Texto para análise:
>>>>

Ben Thomas, diretor da escola Thomas’s London Day, em Londres, causou polêmica entre pais de alunos no início do mês ao afirmar que crianças não deveriam ter melhores amigos. Segundo ele, “é possível desenvolver amizades muito possessivas, e é muito mais fácil se as crianças puderem dividir os amigos e ter vários bons companheiros em vez de criar uma obsessão em torno do melhor amigo”. Ben também disse que gostaria de transformar sua ideia em política escolar, incentivando crianças de 4 a 10 anos a não se apegarem demais a um colega de classe.

<<<<

Instruções do exercício:
a) Liste os nomes próprios distintos que aparecem no texto para análise, citando cada pessoa, instituição ou cidade uma única vez.
b) Responda com base no texto para análise:
(i) Em que cidade fica a escola dirigida por Ben Thomas?
(ii) Qual faixa etária seria incentivada pela política escolar proposta?
(iii) Em que momento a afirmação do diretor causou polêmica entre os pais?

Material fornecido:
>>>>

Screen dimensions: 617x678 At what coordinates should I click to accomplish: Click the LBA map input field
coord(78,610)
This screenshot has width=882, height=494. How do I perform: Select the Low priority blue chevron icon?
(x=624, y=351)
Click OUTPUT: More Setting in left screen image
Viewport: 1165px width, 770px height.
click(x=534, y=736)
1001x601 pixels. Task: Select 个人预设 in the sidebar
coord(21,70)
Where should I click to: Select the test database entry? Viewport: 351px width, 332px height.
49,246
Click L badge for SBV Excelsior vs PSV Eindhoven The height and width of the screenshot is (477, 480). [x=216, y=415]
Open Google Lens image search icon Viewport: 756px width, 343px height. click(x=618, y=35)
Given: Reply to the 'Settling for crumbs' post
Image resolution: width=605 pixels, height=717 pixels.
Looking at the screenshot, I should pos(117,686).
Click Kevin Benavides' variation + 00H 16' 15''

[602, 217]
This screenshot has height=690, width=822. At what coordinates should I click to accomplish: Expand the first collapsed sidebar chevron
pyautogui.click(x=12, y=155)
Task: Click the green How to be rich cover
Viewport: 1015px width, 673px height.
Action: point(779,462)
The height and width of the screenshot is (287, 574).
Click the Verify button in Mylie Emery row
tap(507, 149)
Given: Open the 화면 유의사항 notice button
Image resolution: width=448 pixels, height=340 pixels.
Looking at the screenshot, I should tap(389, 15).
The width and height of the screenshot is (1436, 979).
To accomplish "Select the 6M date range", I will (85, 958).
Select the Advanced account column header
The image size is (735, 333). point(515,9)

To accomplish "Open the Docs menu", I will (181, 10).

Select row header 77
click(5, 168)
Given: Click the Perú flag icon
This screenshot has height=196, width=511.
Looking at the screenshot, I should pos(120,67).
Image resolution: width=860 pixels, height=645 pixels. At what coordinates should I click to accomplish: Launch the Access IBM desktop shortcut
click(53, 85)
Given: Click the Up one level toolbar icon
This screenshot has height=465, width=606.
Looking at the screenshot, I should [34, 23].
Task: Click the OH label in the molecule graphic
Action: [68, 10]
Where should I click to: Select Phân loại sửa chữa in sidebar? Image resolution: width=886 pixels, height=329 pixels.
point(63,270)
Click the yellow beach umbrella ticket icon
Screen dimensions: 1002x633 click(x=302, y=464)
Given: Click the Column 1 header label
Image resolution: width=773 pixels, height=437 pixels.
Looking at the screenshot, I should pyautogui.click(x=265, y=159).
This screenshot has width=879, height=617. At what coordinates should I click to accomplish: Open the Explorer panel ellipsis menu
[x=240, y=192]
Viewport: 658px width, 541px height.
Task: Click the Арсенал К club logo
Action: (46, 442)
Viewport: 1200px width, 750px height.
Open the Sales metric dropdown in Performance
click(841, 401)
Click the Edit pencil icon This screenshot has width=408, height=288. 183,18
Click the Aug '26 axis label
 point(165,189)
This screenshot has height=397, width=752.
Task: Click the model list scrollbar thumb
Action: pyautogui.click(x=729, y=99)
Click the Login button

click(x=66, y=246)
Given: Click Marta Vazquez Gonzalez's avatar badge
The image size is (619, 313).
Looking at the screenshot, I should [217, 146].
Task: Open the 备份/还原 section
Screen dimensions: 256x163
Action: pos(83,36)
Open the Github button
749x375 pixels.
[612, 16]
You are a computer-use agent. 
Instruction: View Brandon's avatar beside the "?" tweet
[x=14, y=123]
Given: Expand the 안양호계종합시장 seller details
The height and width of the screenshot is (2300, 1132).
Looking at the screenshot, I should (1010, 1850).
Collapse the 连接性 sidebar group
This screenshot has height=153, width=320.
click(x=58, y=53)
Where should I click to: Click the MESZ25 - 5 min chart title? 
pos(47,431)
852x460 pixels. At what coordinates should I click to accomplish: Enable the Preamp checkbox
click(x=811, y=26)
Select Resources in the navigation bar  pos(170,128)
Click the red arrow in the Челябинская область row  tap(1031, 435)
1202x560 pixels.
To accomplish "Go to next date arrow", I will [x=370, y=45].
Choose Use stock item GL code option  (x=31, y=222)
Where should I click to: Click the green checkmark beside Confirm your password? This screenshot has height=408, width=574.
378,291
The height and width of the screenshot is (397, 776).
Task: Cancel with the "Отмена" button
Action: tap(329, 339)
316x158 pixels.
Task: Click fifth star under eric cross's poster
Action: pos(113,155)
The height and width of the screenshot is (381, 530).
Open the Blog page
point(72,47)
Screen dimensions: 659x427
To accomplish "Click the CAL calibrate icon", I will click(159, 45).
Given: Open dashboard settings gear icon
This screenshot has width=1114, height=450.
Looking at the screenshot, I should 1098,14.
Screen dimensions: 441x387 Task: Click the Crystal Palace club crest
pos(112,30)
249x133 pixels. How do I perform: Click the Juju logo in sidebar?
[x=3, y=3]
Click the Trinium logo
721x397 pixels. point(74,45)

<<<<

Respostas:
a) Ben Thomas; Thomas’s London Day; Londres.

b)
(i) Em Londres.
(ii) Crianças de 4 a 10 anos.
(iii) No início do mês.